Tsushima’s title hints at aspects of her preoccupations. The dome refers to Runit Dome, a nuclear waste facility linked to US nuclear testing between 1948 and 1958, the aftermath of which was left unconfronted. The orphans in her narrative are sometimes compared to wildcats, animals that Tsushima associated with invisibility, heard about but rarely seen, rather like the possible radiation spreading after Fukushima. Her investment in the fate of orphans like Kaz and Mitch also operates as a plea for a more diverse, inclusive Japan. But Tsushima is interested too in postwar America, bringing in references to Nixon, to Vietnam, and to other aspects of American policies and politics – making it clear that Japan’s ills are not unique. Those biracial orphans adopted by Americans are shown to suffer as much as those who remained in Japan. It’s a piece that could be difficult to follow at times, stretches of conventional prose are abruptly disrupted by fractured monologues or passages that read more like prose poetry. I found some sections moving and powerful, others awkward, slippery or overly ambitious. But despite its ultimate unevenness, I thought this was a fascinating, sometimes haunting, portrait of Japan, of pervasive personal and cultural anxieties. Translated by Lisa Hofmann-Kuroda.
I appreciate the premise of this book but I couldn’t get past certain elements. It felt difficult to really connect with some elements here. Felt a bit too magical for me.
This is a great book, I loved the cultural moments and how it went over different ways that cultures mourn. I think it felt a bit too YA for me with all the coming of age but other than that part it was pretty good
Thank you to NetGalley, to the author, and to the publishers for this ARC in exchange for an honest review!!!

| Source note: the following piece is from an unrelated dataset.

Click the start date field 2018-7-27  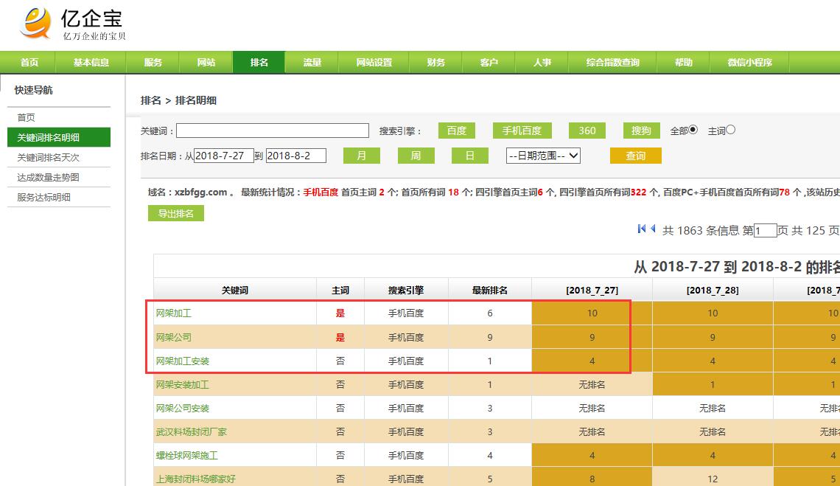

There was something very compelling to me about the set-up, the plot centered on the history of Japan, and I truly enjoy Tsushima’s writing style, but not my favourite of hers, I wonder if part of that is the ARC version and if some of the translation roughness will be smoothed out in the final copy. Specifically, there were so many repetitive passages and phrases and I wondered if something had been lost there from the Japanese… it felt quite wooden. The beauty of the writing was what struck me with other Tsushima works and I wasn’t quite getting that here.